First, while replacement doses of testosterone do not consistently produce substantial increases in strength, Page et al (2005) and Bhasin et al (2005) have shown that higher doses of testosterone do produce such increases. Higher doses of testosterone also produce more adverse effects, especially prostate effects. Strength, especially lower body strength, remains an important facto limiting the independence of older people. Currently, alternative strategies are being developed, aimed at stimulating the androgen receptor more powerfully, without producing added adverse effects. One such strategy is to administer a higher dose of testosterone with the addition of a 5-alpha reductase inhibitor to prevent the prostate symptoms. Another strategy is the use of selective androgen receptor modulators (SARMs), currently under development at several pharmaceutical firms.

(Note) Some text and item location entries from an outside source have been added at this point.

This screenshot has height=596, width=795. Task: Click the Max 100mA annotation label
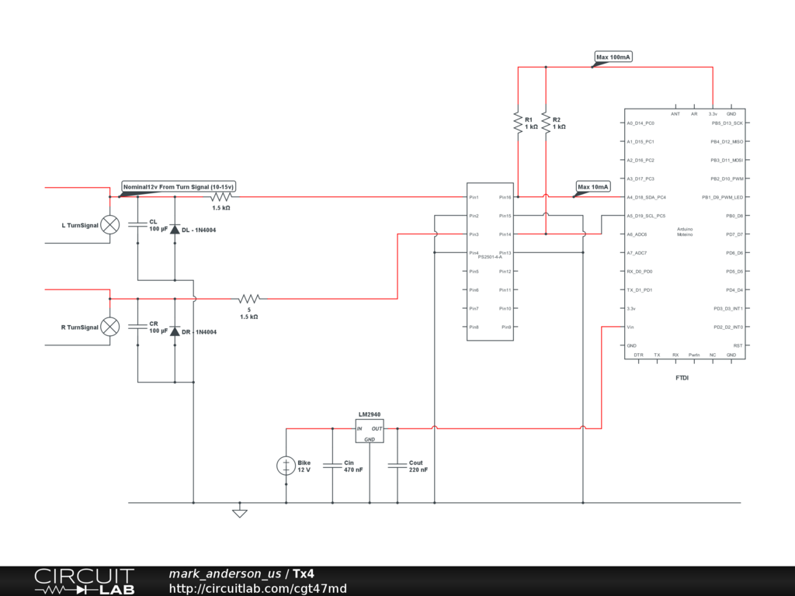point(613,57)
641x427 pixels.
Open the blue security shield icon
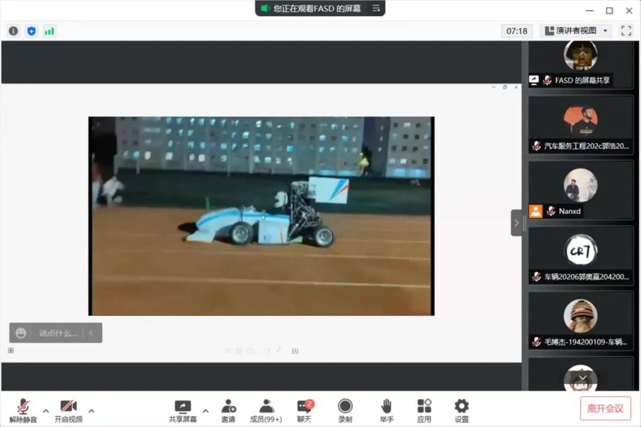[x=31, y=31]
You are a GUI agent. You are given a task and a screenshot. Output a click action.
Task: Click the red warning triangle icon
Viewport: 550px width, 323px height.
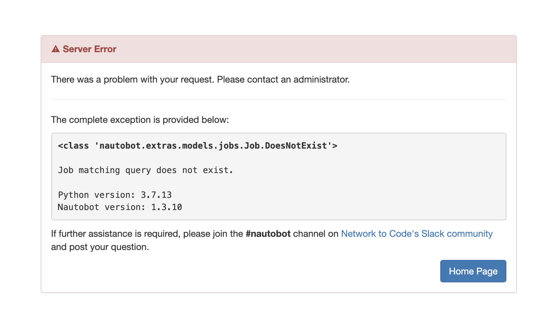[56, 49]
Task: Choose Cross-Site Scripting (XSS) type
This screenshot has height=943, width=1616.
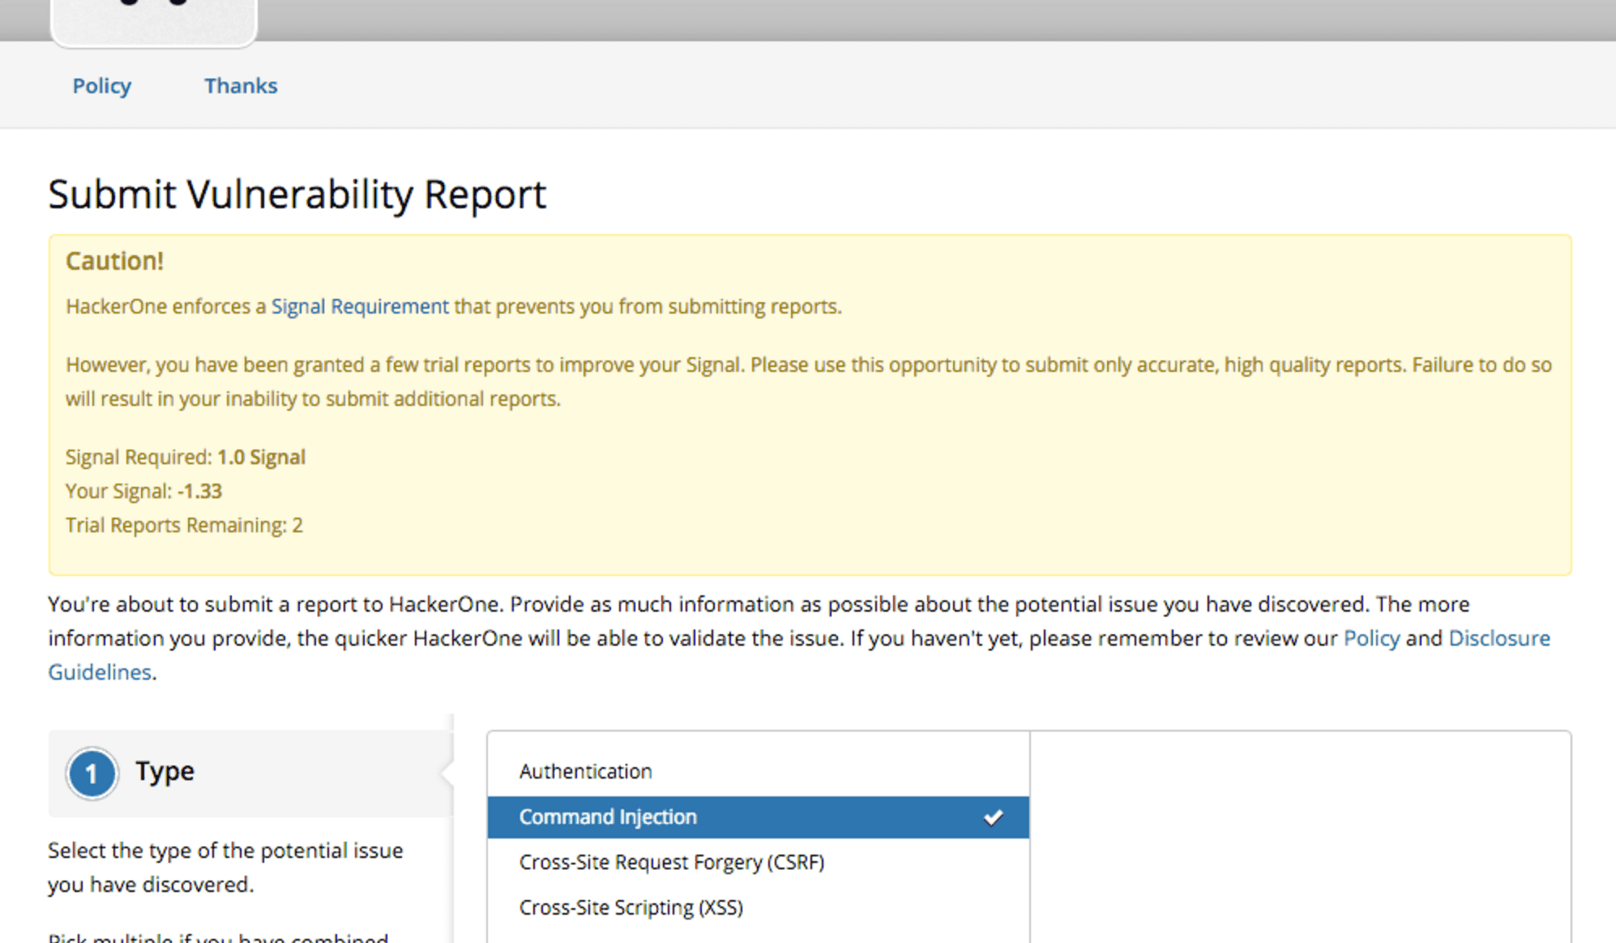Action: click(631, 907)
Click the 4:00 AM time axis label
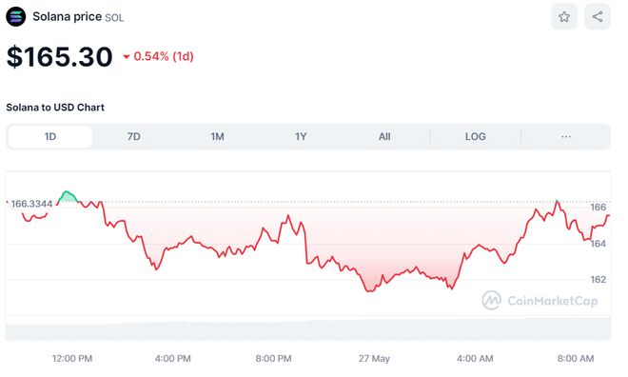Screen dimensions: 628x377 475,359
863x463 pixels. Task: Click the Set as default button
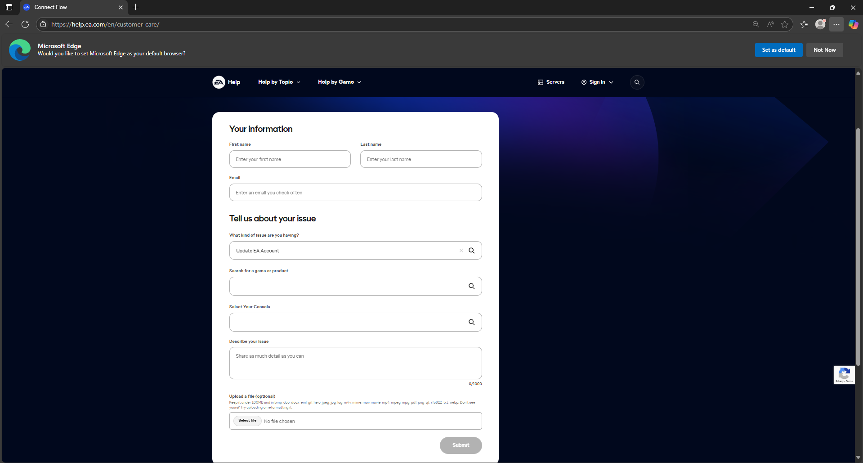[x=778, y=50]
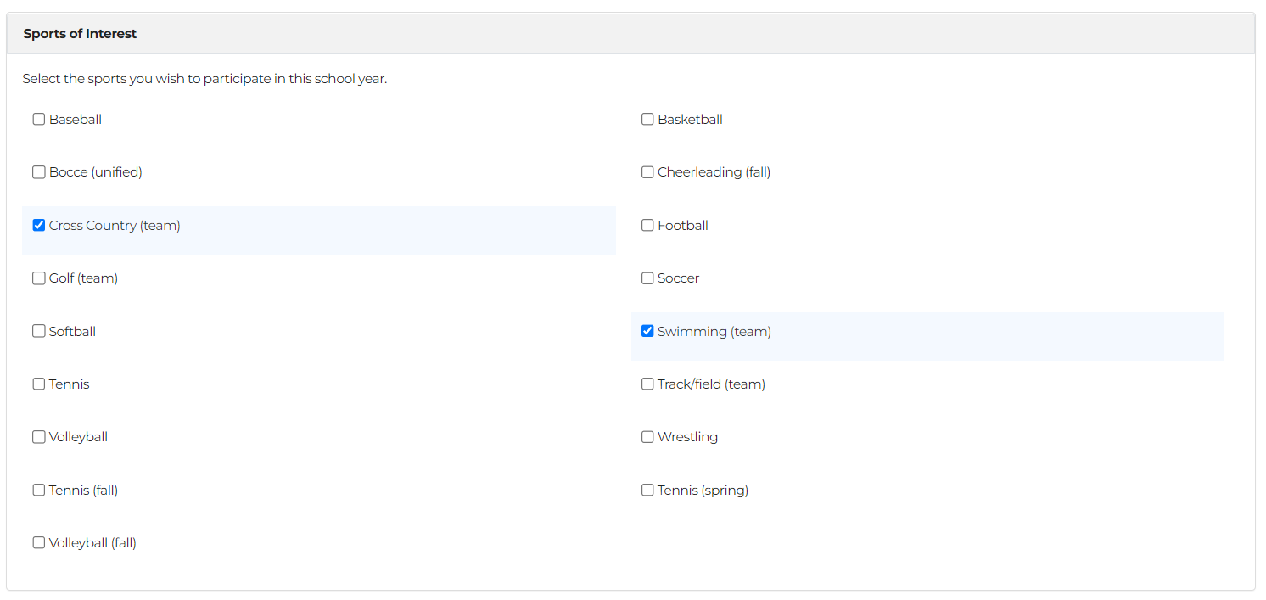Click the Cross Country (team) label text

pyautogui.click(x=115, y=226)
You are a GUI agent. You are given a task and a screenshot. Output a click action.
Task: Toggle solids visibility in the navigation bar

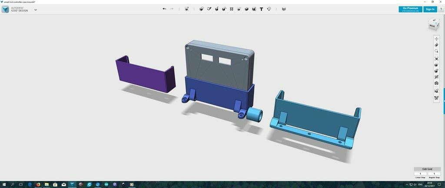436,91
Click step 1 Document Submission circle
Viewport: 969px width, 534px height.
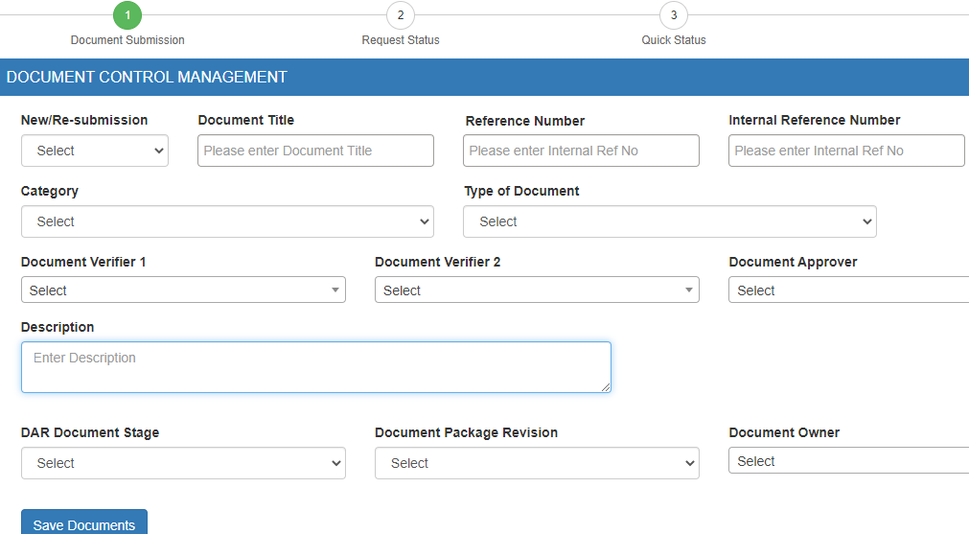point(127,15)
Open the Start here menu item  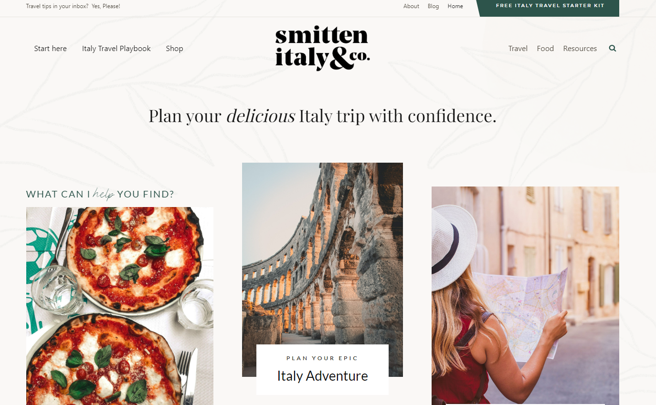(50, 48)
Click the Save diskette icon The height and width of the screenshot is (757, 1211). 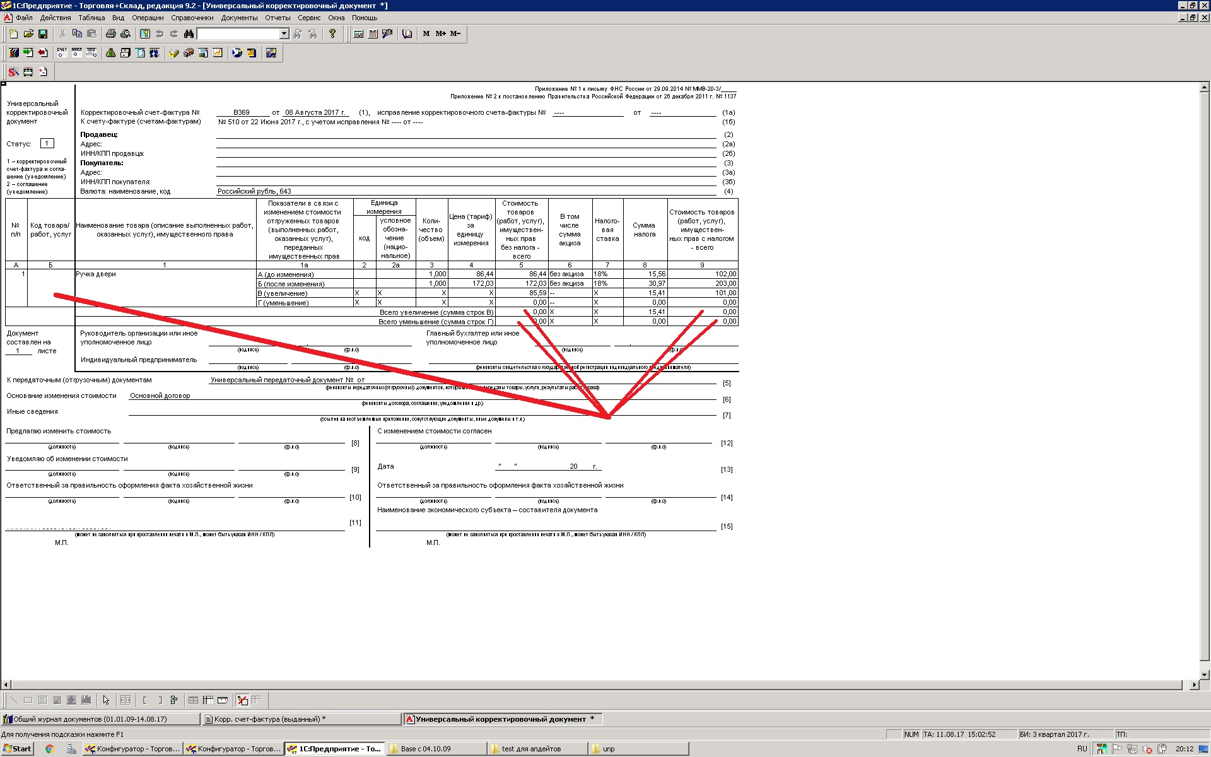coord(43,34)
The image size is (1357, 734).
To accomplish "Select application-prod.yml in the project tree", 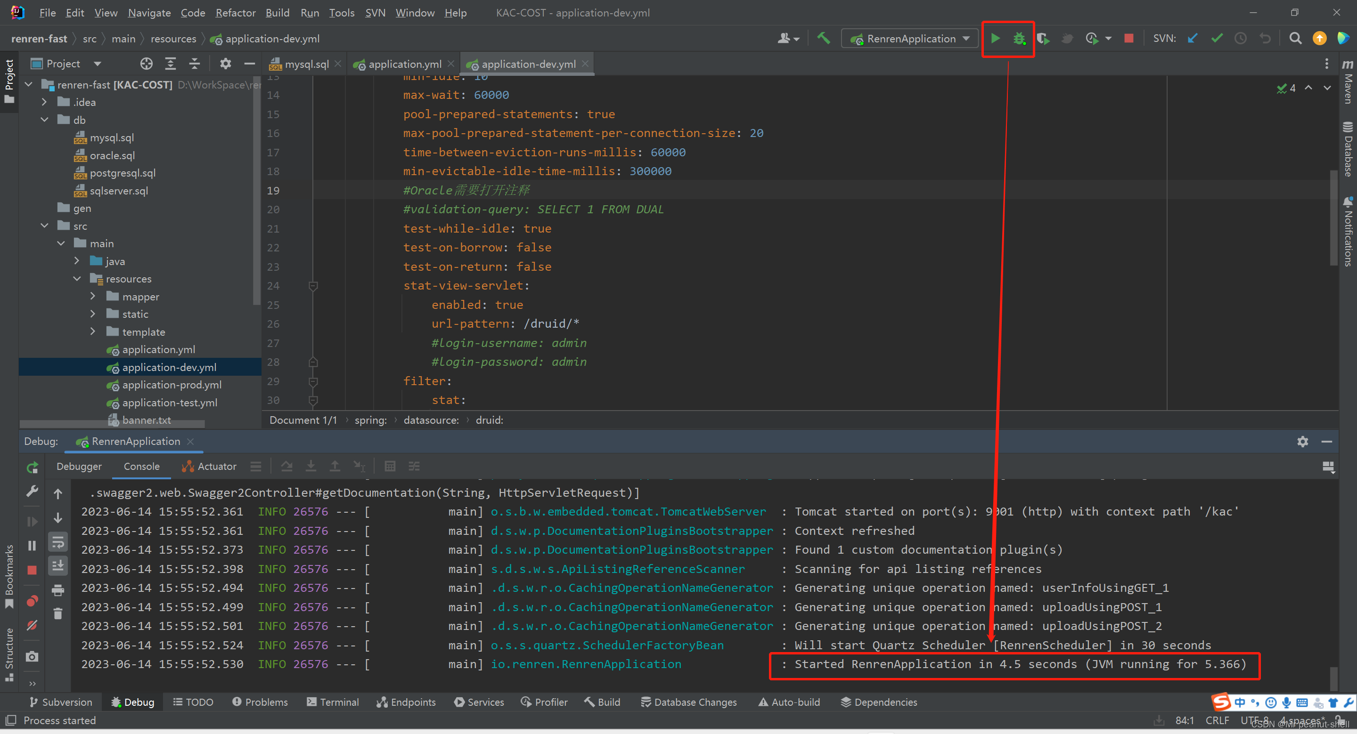I will [171, 385].
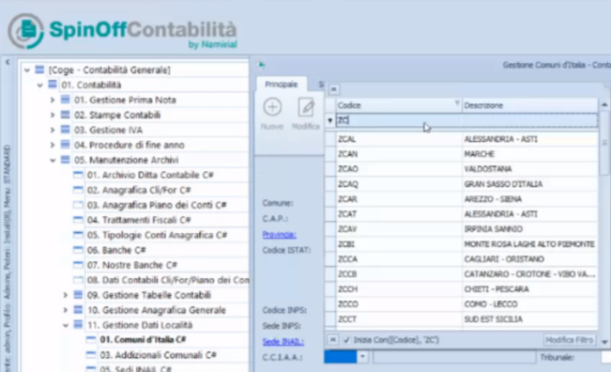Image resolution: width=611 pixels, height=372 pixels.
Task: Open the C.C.I.A.A. dropdown arrow
Action: [x=362, y=356]
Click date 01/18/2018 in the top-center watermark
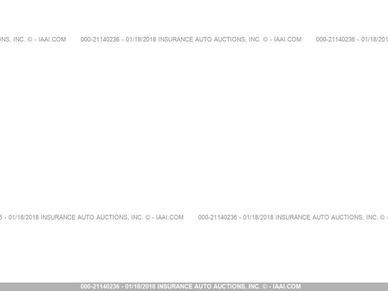 click(141, 39)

A second avenue where more research is needed is testosterone therapy for special populations of men who are at risk for development of catabolic states and muscle wasting. Testosterone might be used to prevent disuse muscle atrophy following knee or hip replacement. A study by Amory et al (2002) suggests that treating men with testosterone before knee replacement surgery improved functional independence after. While these results were not dramatic, one limitation of the study is that testosterone therapy did not continue after surgery, ie, during the period of muscle atrophy. In addition, hypogonadism and muscle wasting are associated with a number of conditions that are more common in older men including COPD (Debigare et al 2003), coronary artery disease (Rosano et al 2006), glucocorticoid therapy (Salehian and Kejriwal 1999), and acute ischemic stoke (Jeppesen et al 1996). It is likely that in some cases, testosterone therapy may prevent catabolic/muscle wasting syndromes associated with these conditions.
In conclusion, while it is true that most studies of testosterone replacement in older men have not produced substantial increases in strength, testosterone therapy continues to hold promise for older men. Testosterone may be of greater use in special populations who are at risk for development of a catabolic state (eg, patients recovering from a long period of bed rest or joint replacement). In addition, there is promise that strategies will be developed to stimulate the testosterone pathway more robustly and to do so in a safe manner. If so, there may be indication for use of such therapy in a broader segment of the population of older men. In the meantime, truly hypogonadal men (those who are symptomatic men and have a serum testosterone concentration below 200 ng/dL) who have no contraindications to testosterone replacement therapy (eg, prostate cancer) may benefit from testosterone replacement regardless of whether they are 30 or 80 years of age.